REQUIRED WORK:
A - According to the kidney health article below, about how many quarts of blood do the kidneys filter each day?
B - Write out the passage of the kidney health article below, word for word, from "Prevention: Kidney disease" up to and including "regular checkup done.".

DOCUMENT EXCERPT:
━━━━━━━━━━━━━━━━━━━━━━━━━━━━━━
Be Kind to Your Kidneys
This month is National Kidney Month, and according to the National Kidney Foundation, more than 26 million people in America have kidney disease, although most do not know that they do. Consider the following information about kidneys, and learn how to keep them healthy!
About: The primary functions of kidneys are to regulate and filter. Kidneys filter out drugs and toxins from the bloodstream at a rate of about 200 quarts of blood per day. Kidneys regulate things such as production of red blood cells, body fluids, salt and potassium. Kidneys also produce blood pressure regulating hormones and Vitamin D.
Risks: According to the National Kidney Foundation, “1 in 3 Americans is at risk for kidney disease due to diabetes, high blood pressure or a family history of kidney failure.” However, most who have kidney disease are not aware that they do. Kidney disease is number 9 on the list of leading causes of death in America. Over 590 thousand Americans have kidney failure, and 95 thousand people are on the waiting list for a new kidney. Chronic Kidney disease may lead to heart problems including cardiovascular disease, heart attack and stroke, weak bones or nerve damage, high blood pressure or anemia, kidney failure and ultimately, death.
Symptoms: Much of the time, there are no symptoms or warning signs of kidney disease, and it progresses undetected. Reported symptoms do include, however, unusual or painful urine, tiredness, lack of strength, swollen or puffy extremities, face, or abdomen and being more thirsty than usual.
Prevention: Kidney disease can be prevented in many cases although it may also be a genetic predisposition. Like many other diseases, the prevention includes maintaining an overall standard of health with regular exercise, maintaining a healthy weight, eating healthy foods, refraining from bad habits such as smoking and drinking, as well as having a regular checkup done.
━━━━━━━━━━━━━━━━━━━━━━━━━━━━━━
EXTRACTED ENTRIES:
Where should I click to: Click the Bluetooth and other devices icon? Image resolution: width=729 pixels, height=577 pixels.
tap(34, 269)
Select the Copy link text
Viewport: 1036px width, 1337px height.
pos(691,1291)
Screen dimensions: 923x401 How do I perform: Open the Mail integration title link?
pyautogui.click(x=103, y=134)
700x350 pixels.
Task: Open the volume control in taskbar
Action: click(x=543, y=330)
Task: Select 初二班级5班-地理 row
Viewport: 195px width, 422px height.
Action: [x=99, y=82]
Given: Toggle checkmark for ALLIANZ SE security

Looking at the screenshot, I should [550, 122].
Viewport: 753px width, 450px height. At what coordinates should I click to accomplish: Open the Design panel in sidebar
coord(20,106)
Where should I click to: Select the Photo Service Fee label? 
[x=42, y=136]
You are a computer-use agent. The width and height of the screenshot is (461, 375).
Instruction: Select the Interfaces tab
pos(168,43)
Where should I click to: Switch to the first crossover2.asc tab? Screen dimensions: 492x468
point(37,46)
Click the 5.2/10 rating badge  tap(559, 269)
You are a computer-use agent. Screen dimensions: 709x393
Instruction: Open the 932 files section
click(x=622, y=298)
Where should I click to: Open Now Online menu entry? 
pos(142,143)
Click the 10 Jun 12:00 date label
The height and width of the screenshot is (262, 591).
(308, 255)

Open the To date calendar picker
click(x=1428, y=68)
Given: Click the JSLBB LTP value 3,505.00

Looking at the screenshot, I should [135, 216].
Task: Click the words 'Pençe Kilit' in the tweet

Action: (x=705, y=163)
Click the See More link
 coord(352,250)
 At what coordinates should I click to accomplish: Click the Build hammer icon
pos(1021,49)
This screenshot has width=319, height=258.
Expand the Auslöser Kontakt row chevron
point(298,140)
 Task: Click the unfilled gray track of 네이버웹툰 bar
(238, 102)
━━━━━━━━━━━━━━━━━━━━━━━━━━━━━━
COMPLETED EXERCISE:
A - About 200 quarts.

B -
Prevention: Kidney disease can be prevented in many cases although it may also be a genetic predisposition. Like many other diseases, the prevention includes maintaining an overall standard of health with regular exercise, maintaining a healthy weight, eating healthy foods, refraining from bad habits such as smoking and drinking, as well as having a regular checkup done.